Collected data
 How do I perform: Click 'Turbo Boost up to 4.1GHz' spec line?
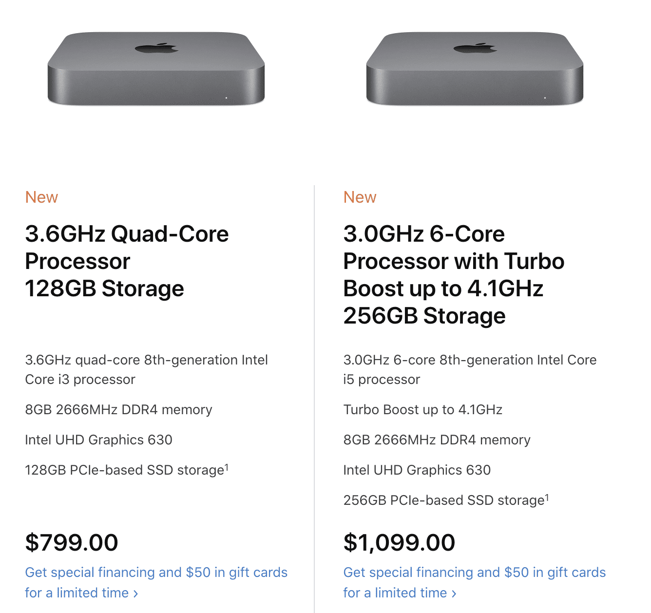tap(423, 410)
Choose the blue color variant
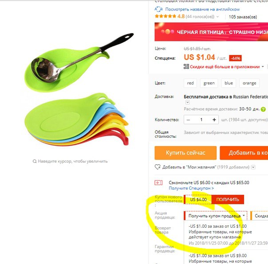Image resolution: width=268 pixels, height=264 pixels. click(229, 83)
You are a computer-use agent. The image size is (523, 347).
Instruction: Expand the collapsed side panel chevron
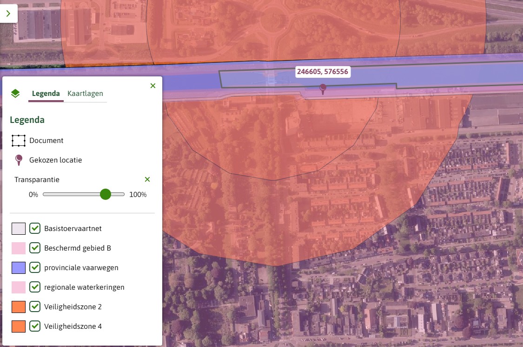pyautogui.click(x=8, y=14)
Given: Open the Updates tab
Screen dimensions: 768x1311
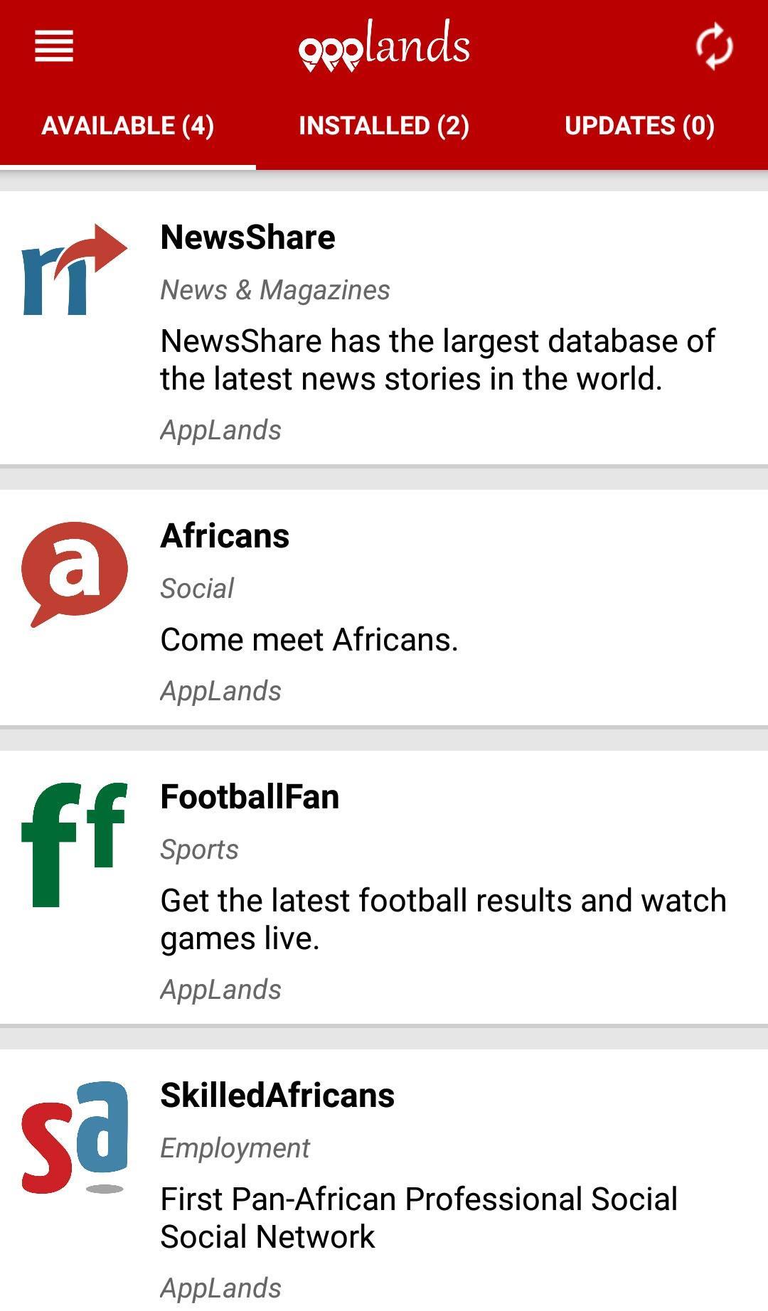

(Task details): Every line above should be reproduced exactly, please, with no pictures included.

(Written reply):
 How do I perform: Click 'Turbo Boost up to 4.1GHz' spec line?
tap(423, 410)
Choose the blue color variant
Image resolution: width=268 pixels, height=264 pixels. click(229, 83)
You are a computer-use agent. The image size is (523, 347).
Instruction: Expand the collapsed side panel chevron
pyautogui.click(x=8, y=14)
Given: Open the Updates tab
Screen dimensions: 768x1311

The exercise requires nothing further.